What’s our part in this process of getting God’s love for us from our head to our heart?  Believers can usually find mental agreement to the assertion that “God loves you”.  But experiencing the deep assurance of His delight and enjoyment of us as His children in our hearts requires more than our agreement; it requires our participation. A couple quotes from the letters Wayne and Brad shared:

“How do I live there? I feel that sitting around waiting for the change to come is accomplishing nothing.  What are the things I should be doing to get this through to my heart?” From another letter: “How do you make the jump from head to heart? We know Jesus loves us, because the Bible tells us so.  We hear Thomas Merton’s words and yours and recognize their truth.”  Wayne response: “I think the whole part of that program performance based mindset is “OK, I now see what I want, what do I do to make that happen?”  The heart of the righteousness that faith produces is sitting before God and saying “I can’t do this, no matter how hard I try. I can’t do what God wants to make real in my heart.”

I was reminded a few months ago about something I said in my brash and self-confident young adulthood.  I remember telling my pastor “Just tell me what to do to live the Christian life and I will do it!”  So I join Wayne in whining about how many years it took me to see that was the wrong tree to be barking up.  Thankfully, very thankfully, my pastor didn’t respond to my ignorantly sincere request.  Instead, he encouraged me to listen to the Holy Spirit speaking to me. But it still took years! J  I share this by way of background to segue into my thoughts about how Wayne and Brad responded to these questions.


What I heard on the podcast was a bit unclear and possibly confusing. I want to help by thinking here about this question.  Paul Young, author of The Shack, said something in his interview on the God Journey about salvation being spoken of in three verb tenses in the bible.  The actions that Jesus did on the cross and the actions He will do in the future at the end of the age to bring us into our full inheritance are His alone.  But the present tense activity of His transforming work in us requires our participation.  Briefly, what He is offering us is a relationship, one in which we must participate willingly and with conscious intention.  To be known by Him in the way that truly meets our deepest needs requires us to open ourselves to His involvement in our lives.  He brings the power and the initiative to transform us, but we retain the awesome responsibility to respond and choose to open the door to His knocking.  

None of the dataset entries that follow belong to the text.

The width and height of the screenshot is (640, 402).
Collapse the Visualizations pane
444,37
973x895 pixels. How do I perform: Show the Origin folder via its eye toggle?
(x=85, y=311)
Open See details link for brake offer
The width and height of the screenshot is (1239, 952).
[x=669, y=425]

The Reformation placed such a heavy emphasis on salvation by faith alone that the notion of personal transformation through a dynamic relationship with the living Lord Jesus was marginalized, even minimized.  In our current day when we grapple with the question of the nature of our participation, there exists even still such a strong influence to pull toward describing our part in terms of “grace through faith alone” that our participation in the transformation process is expressed with the same kind of passive cognitive belief constructs that define faith as mental assent.  It stays in our heads and doesn’t get to our hearts!  Ordering off that menu gets us hamburger instead of filet! 


But there is a trap lurking for anyone who begins to articulate anything that resembles a “program” or hints of “performance” to move towards heart transformation.  The aversion to legalism hobbles people from engaging in a robust pursuit of God!  Yet, I don’t think we can expect to see spiritual heart transformation by “sitting around waiting for change to come” as the dear sister wrote to Wayne in her letter and attests to.


Over the past couple weeks I have listened to about twelve hours of teaching audio from Dallas Willard and audio from a five-session Renovare conference with Richard Foster.  If you know of these men you will recall that they both have written well-received books about the spiritual disciplines.  Both of them taught in these sessions about the benefits of the spiritual disciplines of Solitude and Silence!  And then what I heard Wayne and Brad articulating sounded strikingly similar: (the numbers are the location on the MP3 file. The text is not word for word but very close.)

·         31:57  How does it happen? When He speaks. You can’t hear his voice without Him speaking. The reality is that I can’t control that.  There is not a button that I can push: Speak, God!   It’s more like I can make myself available. Get into some space that helps allow that to happen.  For the most part this is really getting into some space, getting away for a bit, even if it’s to take a half hour walk. But creating a space for that to happen.  Our harried world existence where we’re running from one responsibility to another responsibility doesn’t allow for the space for revelation to happen. It doesn’t take going up to a mountain and praying for 24 hours, but it does help taking a little bit of space in your life for that opportunity to happen

·         34:23  I think rest opens up space and not being afraid, and not being harried. Even if it means going in a room for 15 minutes, close the door and say “Jesus, would you make yourself known to me?”  Creating that space to me opens up the opportunity for us to know love that way. 

·         37:58  The heart of the righteousness that faith produces is sitting before God and saying “I can’t do this, no matter how hard I try. I can’t do what God wants to make real in my heart.”  That is a great place of faith.  I’m now at peace with the fact that I can’t get there.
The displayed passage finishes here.